A mesure que l'homme acquiert de l'expérience, il « progresse ». Il va ainsi apprendre à se connaître et à contrôler son excitation afin de « maîtriser » son éjaculation et plus précisément le point de non-retour. Il ne faut pas oublier que l'éjaculation est un réflexe qui répond à un stimuli. Donc il faut réussir à diminuer l'excitation suffisamment tôt pour ne pas que l'éjaculation se produise.
En ce sens, la masturbation est donc un très bon moyen de s'entraîner pour réussir à identifier avec précision ce point de non-retour c'est à dire quand on n'est plus en mesure de retenir l'éjaculation. 

La masturbation peut donc aider à contrôler son excitation afin d'éviter l'éjaculation précoce. Il s'agit ainsi de se masturber pour faire monter l'excitation, puis de s'arrêter afin de la faire redescendre puis de recommencer afin de reculer petit à petit le moment de l'éjaculation.

Enfin, divers professionnels de la sexualité peuvent également le confirmer : les hommes qui font peu souvent l'amour ont tendance à éjaculer plus rapidement. Là encore le manque de pratique à laquelle s'ajoute une excitation plus importante et une certaine appréhension de la performance font que l'éjaculation à tendance à arriver plus rapidement que chez les hommes qui ont une activité sexuelle régulière.
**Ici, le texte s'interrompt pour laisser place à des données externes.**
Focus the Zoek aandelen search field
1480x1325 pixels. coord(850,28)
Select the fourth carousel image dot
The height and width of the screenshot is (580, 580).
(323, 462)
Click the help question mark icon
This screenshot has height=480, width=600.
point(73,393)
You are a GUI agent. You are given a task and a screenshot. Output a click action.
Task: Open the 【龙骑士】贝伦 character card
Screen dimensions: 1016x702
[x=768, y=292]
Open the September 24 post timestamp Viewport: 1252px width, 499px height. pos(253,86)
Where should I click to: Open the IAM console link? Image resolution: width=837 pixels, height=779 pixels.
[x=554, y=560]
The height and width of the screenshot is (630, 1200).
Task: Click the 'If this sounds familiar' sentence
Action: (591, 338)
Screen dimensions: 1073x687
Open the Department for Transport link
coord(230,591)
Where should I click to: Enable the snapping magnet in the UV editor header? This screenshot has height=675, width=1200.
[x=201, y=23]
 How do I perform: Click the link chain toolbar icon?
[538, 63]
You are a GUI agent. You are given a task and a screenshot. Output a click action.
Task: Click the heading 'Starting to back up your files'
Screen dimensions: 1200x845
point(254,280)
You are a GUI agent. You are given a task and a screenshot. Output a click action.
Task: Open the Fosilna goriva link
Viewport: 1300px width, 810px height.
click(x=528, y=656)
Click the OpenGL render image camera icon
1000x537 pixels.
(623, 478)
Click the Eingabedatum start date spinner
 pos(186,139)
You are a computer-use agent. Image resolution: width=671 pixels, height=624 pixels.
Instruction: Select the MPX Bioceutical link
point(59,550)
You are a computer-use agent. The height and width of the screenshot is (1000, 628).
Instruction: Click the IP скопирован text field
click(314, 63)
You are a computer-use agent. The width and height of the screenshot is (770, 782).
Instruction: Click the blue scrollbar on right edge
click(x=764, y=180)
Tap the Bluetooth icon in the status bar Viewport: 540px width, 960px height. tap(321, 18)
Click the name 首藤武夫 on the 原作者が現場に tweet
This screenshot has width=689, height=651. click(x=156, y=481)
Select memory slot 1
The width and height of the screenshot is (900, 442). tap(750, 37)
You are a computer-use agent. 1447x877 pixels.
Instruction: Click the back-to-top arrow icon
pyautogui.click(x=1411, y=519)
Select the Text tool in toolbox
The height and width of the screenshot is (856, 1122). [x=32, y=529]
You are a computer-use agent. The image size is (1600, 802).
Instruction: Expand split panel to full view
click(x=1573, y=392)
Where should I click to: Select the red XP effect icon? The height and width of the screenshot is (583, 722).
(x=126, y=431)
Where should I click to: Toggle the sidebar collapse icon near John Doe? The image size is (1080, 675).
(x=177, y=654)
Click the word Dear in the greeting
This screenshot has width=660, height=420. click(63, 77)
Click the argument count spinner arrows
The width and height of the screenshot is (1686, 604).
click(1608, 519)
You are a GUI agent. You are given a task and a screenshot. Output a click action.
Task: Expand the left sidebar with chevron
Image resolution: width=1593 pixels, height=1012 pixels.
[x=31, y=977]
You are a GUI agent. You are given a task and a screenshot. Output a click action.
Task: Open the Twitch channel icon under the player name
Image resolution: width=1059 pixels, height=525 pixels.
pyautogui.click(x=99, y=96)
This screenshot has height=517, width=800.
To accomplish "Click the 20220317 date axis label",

Comment l'homme contrôle l'éjaculation

La masturbation : une pratique inoffensive qui présente de nombreux avantages

Aujourd'hui tout le monde s'accorde pour dire que la masturbation est inoffensive. Psychologues, sexologues, scientifiques : tout le monde est d'accord sur ce point. 
Mieux, la masturbation a même des effets bénéfiques. En effet en plus de permettre une connaissance intime de son corps et de la découverte du plaisir, en plus de pouvoir permettre de corriger des problèmes d'éjaculation précoce, la masturbation va également soulager les tensions sexuelles. Elle peut donc être très utile à plus forte raison chez les jeunes qui ne peuvent avoir des rapports sexuels. Très utile également pour les adultes qui n'ont pas de partenaire. 

De plus si cette pratique est avant tout solitaire, elle peut également faire partie de la sexualité du couple et y être complètement intégrée. Il est toujours enrichissant de pouvoir communiquer à son partenaire les gestes et caresses qui procurent du plaisir. On parle ainsi de masturbation à deux.

Masturbation et vie de couple

Contrairement à ce que beaucoup pensent peut-être, ce n'est pas parce que l'on a des rapports sexuels fréquents ou que l'on vit en couple que l'on ne peut plus se masturber, au contraire. La masturbation peut faire évidemment partie d'une sexualité de couple complètement épanouie. Il faut plutôt l'appréhender comme une relation intime avec soi-même où tous les fantasmes peuvent se réaliser. La masturbation est d'ailleurs parfois conseillée dans des couples en perte de vitesse et d'attirance. Réalimenter son « jardin secret » personnellement peut réveiller le désir enfoui en soi tout comme l'envie de le partager ensuite avec son partenaire.